Fans have long hoped that the Kingsley brothers would do more for 2000 AD, but ultimately it seems, the boys just wanted to own the comic.

More recently, Rebellion have been continuing their acquisitions, including former Dredd publisher Fleetway/IPC’s titles and artwork archives, and now a major acquisition from TI Media (formerly IPC), giving what they describe as the largest English language comic book properties amassed under one roof.

The deal encompasses more than 130 years of comic book publishing, with over 400 separate weekly and monthly titles and thousands of characters.

The archive also includes Comic Cuts, the 19th-century title that gave the comic book medium its very name.

This adds Billy Bunter, June, Tiger Sexton Blake, Valiant, Look-In, and more to 2000 AD and Roy of the Rovers. It includes Don Lawrence’s groundbreaking Trigan Empire, work by Superman co-creator Jerry Siegel, war comics of Hugo Pratt and Alex Toth, and work by Michael Moorcock and Harry Harrison.

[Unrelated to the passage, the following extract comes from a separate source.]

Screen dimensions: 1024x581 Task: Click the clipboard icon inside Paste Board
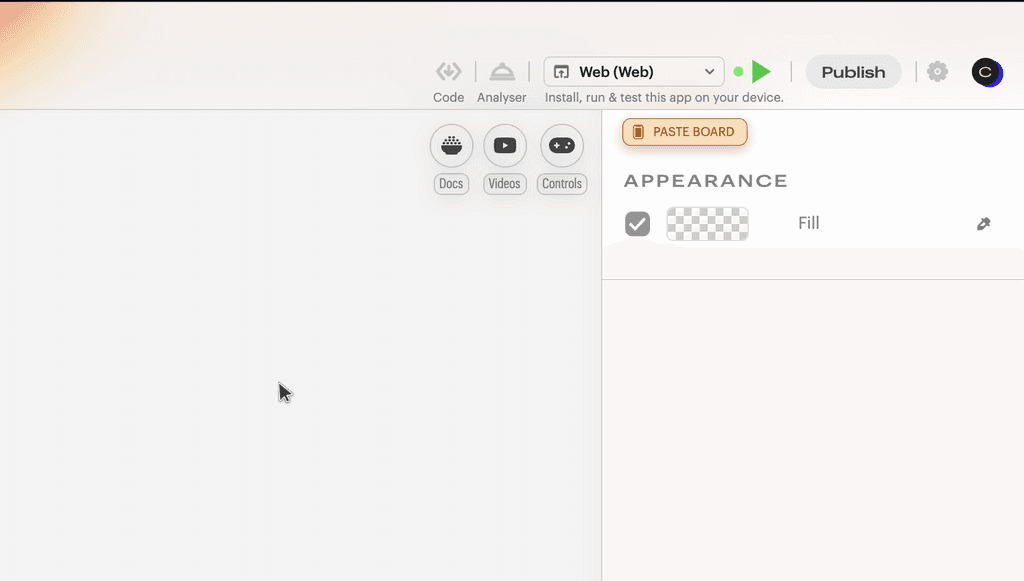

Jason Kingsley CEO of Rebellion says, “Rebellion’s reputation is not just as an innovative and forward-thinking comic book publisher, but as the first company to respect and do justice to the extraordinary legacy of multiple generations of artists and writers who developed the comic book medium in this country. It gives me great pleasure to secure the future for this extraordinary archive and I am incredibly excited to able to bring back into print so many lost treasures.”

The archive encompasses virtually the entire comics publishing history of IPC, which – alongside DC Thompson – was one of the behemoths of 20th Century British periodical publishing, having grown out of the Victorian-era Amalgamated Press.

Publishing hundreds of different titles, IPC dominated the newsstands for decades but sold off its juvenile magazines division to tycoon Robert Maxwell in 1987. The new company, Fleetway, was sold to Danish children’s magazine and book publisher Egmont in 1992, but a marked decline in the industry led to virtually all the titles folding, apart from the weekly comic 2000 AD and the monthly Judge Dredd Megazine.